**EXERCISE DESCRIPTION**
Which lines to output? The line containing "Open info icon on Wealth Compression card" and every line after it in the data below, each copied exactly.

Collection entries
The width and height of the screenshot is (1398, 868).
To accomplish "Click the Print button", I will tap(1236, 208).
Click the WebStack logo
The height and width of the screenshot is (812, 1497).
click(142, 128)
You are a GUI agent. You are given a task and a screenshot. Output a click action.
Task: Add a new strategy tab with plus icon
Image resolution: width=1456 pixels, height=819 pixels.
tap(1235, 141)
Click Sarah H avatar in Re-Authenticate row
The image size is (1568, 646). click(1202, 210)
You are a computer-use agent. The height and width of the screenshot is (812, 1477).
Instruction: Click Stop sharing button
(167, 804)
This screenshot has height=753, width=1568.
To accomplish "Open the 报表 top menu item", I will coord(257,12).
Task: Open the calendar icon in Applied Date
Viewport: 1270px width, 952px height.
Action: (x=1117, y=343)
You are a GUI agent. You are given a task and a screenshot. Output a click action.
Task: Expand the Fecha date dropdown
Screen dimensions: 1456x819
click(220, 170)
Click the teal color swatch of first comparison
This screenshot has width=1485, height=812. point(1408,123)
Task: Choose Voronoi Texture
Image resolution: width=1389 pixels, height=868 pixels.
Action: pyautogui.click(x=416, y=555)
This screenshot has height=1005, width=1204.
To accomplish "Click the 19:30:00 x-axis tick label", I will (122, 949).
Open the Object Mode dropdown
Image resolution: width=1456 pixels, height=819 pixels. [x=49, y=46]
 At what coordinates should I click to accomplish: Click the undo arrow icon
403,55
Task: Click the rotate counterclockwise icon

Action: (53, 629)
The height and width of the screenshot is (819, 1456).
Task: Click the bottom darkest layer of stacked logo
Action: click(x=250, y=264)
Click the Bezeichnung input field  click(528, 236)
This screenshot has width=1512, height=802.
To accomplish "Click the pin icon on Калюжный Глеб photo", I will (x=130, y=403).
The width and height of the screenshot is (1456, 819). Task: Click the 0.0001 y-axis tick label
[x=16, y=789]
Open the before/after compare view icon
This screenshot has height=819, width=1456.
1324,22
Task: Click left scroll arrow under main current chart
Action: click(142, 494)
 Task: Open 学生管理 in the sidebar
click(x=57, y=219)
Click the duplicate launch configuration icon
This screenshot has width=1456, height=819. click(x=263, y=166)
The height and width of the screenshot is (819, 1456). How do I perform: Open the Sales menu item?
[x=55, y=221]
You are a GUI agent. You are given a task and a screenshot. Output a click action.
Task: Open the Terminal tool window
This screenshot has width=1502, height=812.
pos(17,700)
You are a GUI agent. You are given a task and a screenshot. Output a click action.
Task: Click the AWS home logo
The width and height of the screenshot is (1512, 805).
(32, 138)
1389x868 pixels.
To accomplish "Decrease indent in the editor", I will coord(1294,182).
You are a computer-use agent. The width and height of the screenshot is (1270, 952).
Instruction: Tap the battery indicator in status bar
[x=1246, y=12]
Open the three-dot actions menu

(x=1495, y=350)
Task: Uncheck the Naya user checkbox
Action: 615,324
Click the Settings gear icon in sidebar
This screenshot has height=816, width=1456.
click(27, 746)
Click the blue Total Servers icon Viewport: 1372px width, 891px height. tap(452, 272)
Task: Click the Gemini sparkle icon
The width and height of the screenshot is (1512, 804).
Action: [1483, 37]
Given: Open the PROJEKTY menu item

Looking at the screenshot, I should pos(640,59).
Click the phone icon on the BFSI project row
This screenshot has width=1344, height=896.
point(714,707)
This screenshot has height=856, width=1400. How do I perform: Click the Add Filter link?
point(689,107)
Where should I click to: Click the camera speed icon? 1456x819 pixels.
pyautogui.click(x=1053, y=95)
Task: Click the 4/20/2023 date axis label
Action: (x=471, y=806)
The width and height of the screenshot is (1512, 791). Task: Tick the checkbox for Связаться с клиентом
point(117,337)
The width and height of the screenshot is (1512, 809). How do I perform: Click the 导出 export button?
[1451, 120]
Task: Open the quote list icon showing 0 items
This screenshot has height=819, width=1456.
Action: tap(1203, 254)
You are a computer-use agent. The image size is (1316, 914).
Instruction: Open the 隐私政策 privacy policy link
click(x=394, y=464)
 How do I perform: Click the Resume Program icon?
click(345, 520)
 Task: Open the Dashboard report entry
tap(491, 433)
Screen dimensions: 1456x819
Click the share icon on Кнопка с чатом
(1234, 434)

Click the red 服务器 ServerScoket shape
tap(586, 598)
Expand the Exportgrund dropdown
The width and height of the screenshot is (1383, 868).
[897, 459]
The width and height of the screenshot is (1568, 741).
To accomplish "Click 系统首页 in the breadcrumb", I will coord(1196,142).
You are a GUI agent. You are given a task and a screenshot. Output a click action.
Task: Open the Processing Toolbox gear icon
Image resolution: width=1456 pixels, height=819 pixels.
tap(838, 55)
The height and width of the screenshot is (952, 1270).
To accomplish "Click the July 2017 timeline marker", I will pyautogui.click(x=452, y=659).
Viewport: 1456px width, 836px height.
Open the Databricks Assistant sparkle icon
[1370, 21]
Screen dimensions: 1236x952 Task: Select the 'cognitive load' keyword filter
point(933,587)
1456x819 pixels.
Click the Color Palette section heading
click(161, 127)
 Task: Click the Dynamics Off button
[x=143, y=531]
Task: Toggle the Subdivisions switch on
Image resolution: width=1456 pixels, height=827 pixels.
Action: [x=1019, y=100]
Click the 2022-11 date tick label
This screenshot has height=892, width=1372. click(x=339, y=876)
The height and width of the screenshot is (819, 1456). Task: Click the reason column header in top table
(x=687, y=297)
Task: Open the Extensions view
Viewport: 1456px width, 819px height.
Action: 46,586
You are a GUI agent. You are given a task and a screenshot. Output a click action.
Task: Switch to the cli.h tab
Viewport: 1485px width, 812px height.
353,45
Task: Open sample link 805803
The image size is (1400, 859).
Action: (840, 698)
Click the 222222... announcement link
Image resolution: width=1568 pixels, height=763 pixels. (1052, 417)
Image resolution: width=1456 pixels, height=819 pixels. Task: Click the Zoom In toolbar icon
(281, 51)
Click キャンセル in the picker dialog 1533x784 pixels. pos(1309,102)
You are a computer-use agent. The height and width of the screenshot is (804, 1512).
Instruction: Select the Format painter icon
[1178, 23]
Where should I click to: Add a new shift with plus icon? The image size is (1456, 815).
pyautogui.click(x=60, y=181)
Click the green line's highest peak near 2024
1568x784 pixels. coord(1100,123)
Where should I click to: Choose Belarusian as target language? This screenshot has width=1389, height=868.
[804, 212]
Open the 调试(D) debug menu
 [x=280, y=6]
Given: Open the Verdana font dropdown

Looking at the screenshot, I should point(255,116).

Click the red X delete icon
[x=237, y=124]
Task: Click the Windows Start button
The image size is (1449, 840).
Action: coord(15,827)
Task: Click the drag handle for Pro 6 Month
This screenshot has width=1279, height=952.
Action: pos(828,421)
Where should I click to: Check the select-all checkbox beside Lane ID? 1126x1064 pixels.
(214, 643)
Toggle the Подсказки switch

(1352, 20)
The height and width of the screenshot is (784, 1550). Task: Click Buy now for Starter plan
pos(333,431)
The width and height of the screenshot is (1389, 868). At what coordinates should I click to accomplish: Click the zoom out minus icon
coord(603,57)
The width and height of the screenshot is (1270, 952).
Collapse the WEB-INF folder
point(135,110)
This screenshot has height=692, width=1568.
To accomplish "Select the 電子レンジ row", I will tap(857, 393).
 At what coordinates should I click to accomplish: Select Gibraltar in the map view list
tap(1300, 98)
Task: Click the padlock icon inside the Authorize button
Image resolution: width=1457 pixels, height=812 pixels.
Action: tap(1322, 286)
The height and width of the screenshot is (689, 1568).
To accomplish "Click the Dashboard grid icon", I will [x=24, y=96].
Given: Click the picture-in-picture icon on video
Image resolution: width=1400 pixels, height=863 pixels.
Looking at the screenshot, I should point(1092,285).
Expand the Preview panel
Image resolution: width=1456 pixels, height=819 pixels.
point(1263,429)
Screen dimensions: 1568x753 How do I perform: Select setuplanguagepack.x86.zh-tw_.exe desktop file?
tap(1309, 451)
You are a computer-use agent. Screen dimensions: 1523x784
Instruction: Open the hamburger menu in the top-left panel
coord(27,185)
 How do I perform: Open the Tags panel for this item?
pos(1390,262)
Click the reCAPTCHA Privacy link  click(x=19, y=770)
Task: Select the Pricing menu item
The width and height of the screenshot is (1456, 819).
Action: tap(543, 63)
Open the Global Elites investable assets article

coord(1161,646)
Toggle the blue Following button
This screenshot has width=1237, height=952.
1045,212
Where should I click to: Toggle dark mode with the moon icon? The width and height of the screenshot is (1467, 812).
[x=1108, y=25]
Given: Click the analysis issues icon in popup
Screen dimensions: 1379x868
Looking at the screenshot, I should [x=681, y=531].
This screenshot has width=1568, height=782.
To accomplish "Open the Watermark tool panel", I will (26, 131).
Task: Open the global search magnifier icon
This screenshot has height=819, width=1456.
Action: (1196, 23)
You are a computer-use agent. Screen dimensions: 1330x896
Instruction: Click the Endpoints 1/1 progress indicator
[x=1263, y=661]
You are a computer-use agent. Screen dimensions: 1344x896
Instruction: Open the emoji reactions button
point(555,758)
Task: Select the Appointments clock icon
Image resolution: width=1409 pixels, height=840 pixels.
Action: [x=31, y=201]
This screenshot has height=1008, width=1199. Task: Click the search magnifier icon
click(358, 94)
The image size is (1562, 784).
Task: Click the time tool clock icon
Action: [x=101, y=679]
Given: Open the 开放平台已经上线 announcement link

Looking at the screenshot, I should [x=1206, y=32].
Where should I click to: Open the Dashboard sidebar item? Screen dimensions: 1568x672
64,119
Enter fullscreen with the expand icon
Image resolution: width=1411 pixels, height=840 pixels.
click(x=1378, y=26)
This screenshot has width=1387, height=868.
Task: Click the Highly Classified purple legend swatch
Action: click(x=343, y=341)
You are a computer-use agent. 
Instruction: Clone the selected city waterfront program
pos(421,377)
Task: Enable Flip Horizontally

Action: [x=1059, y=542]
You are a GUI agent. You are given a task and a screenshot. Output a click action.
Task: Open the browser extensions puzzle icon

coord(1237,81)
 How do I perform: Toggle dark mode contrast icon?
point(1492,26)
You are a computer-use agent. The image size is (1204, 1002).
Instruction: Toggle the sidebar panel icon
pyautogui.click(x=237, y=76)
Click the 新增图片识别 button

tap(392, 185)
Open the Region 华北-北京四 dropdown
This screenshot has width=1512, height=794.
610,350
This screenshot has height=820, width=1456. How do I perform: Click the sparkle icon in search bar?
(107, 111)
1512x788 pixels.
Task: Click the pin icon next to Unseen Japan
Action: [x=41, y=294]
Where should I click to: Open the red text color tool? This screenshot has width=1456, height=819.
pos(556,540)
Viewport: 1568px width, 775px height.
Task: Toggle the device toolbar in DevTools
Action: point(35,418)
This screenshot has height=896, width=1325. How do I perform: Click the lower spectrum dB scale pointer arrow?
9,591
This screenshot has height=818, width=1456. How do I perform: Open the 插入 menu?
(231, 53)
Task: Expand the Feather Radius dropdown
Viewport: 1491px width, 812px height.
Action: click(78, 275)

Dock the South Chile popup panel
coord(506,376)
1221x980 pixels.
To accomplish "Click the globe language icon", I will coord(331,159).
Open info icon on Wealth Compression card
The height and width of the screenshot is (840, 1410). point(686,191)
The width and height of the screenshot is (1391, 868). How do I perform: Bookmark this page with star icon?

**OUTPUT**
Open info icon on Wealth Compression card
The height and width of the screenshot is (840, 1410). point(686,191)
The width and height of the screenshot is (1391, 868). How do I perform: Bookmark this page with star icon?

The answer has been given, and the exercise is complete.